Overall, the bill creates a landscape of fiscal conservatism at the potential cost of halting progress towards environmental improvements and technological adoption critical for future sustainability. The broader implications for stakeholders necessitate careful evaluation of both immediate and long-term impacts to fully understand the potential outcomes of this legislative change.

Issues

  • The bill proposes to repeal the clean vehicle credit, which could have significant financial implications for consumers and manufacturers who benefit from these subsidies. Without this credit, the cost of electric vehicles may increase, potentially slowing the adoption of clean technologies (Section 2).

  • There is an ambiguity regarding the effective date mentioned in the bill, as it states the amendments apply to vehicles placed in service during any calendar year beginning after the date of enactment. This creates potential confusion regarding vehicles placed into service in the same year as the enactment but prior to the bill's enactment (Section 2, subsection c).

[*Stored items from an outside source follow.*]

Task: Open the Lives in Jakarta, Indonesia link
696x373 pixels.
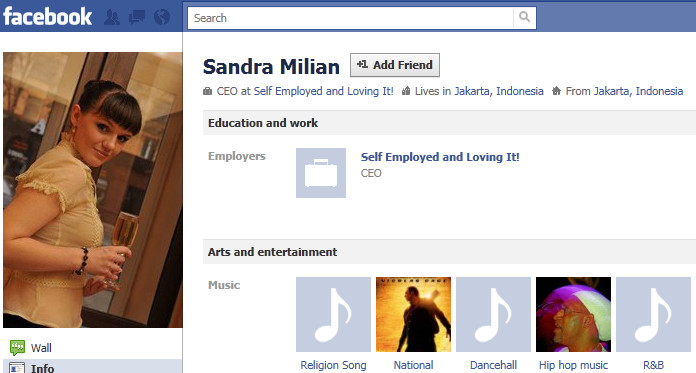Action: coord(499,91)
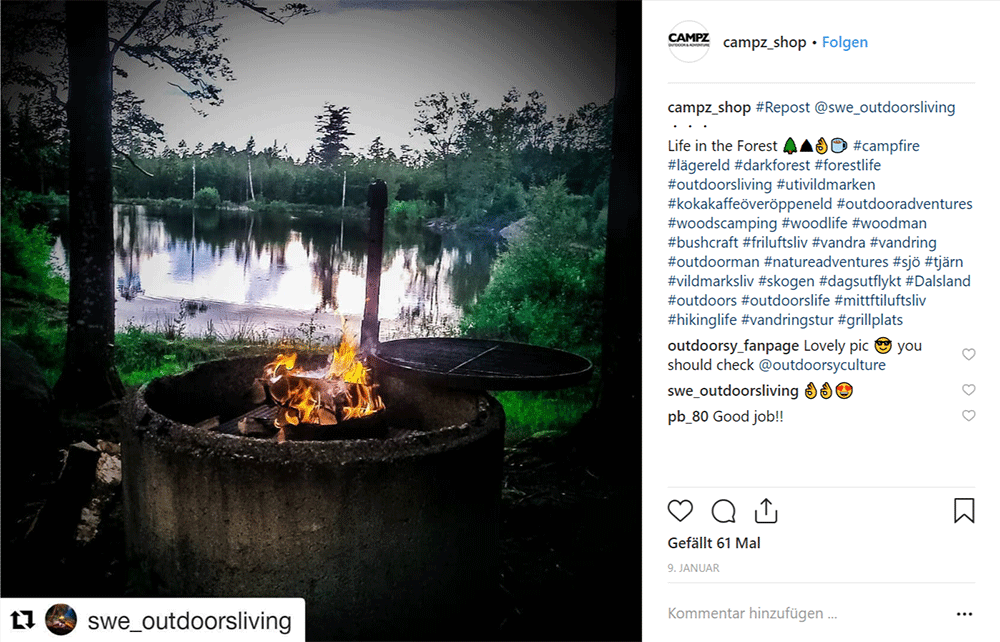Open CAMPZ profile picture logo
Viewport: 1000px width, 642px height.
[x=689, y=41]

  • The bill strikes several sections and subparagraphs of the Internal Revenue Code without providing detailed explanations of their contents, making it challenging for those unfamiliar with such legal terminology to fully understand the full extent of the modifications being proposed (Section 2, subsections a and b).

  • The language in the bill makes frequent references to the state of laws "as in effect on the day before the date of the enactment," which can lead to further ambiguity if any changes occur in the referenced sections after the bill’s introduction. This lack of clarity could lead to legal disputes or misinterpretations (Section 2, subsections b(3) and b(6)).

  • The short title section does not provide any substantive information about the Act's contents or implications, potentially making it less transparent to legislators and the public who wish to understand the bill's purpose and impact (Section 1).

Sections

Sections are presented as they are annotated in the original legislative text. Any missing headers, numbers, or non-consecutive order is due to the original text.

1. Short title Read Opens in new tab

Summary AI

The first section of the act establishes that its official title is the “End Taxpayer Subsidies for Electric Vehicles Act.”

2. Repeal of clean vehicle credit Read Opens in new tab

Summary AI

The bill proposes to repeal the clean vehicle credit by removing section 30D from the Internal Revenue Code of 1986 and making several related changes to other sections to ensure consistency. These changes will take effect for vehicles placed in service after the new law is enacted.